Start of Raw data

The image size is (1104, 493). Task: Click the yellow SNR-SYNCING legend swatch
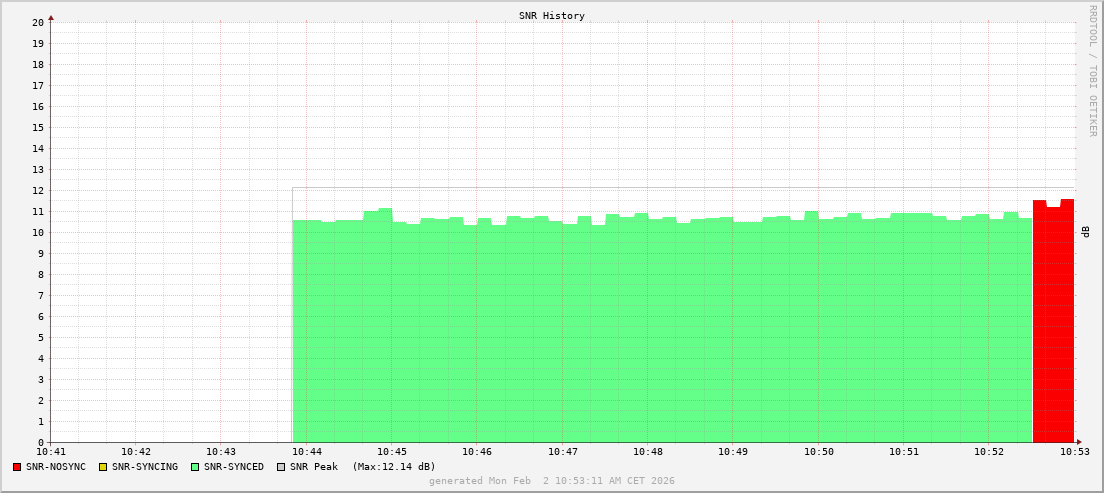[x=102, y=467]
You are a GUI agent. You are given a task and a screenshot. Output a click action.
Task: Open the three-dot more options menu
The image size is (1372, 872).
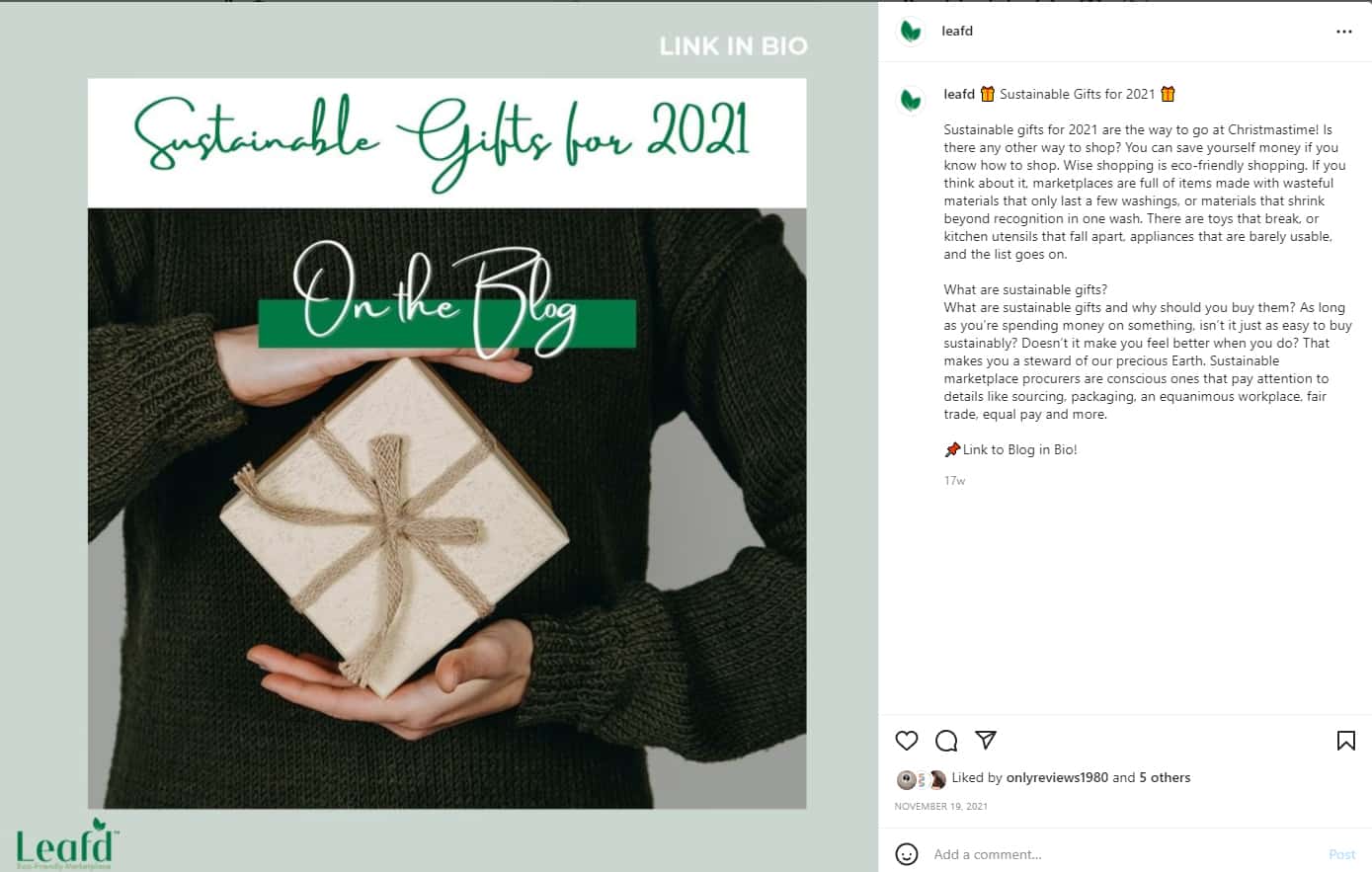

End of Raw data

**Exercise details**
Once the pictures are set aside, copy the remaining text of every entry exactly.

**Exercise result**
The image size is (1104, 493). Task: Click the yellow SNR-SYNCING legend swatch
[x=102, y=467]
You are a GUI agent. You are given a task and a screenshot. Output a click action.
Task: Open the three-dot more options menu
The image size is (1372, 872).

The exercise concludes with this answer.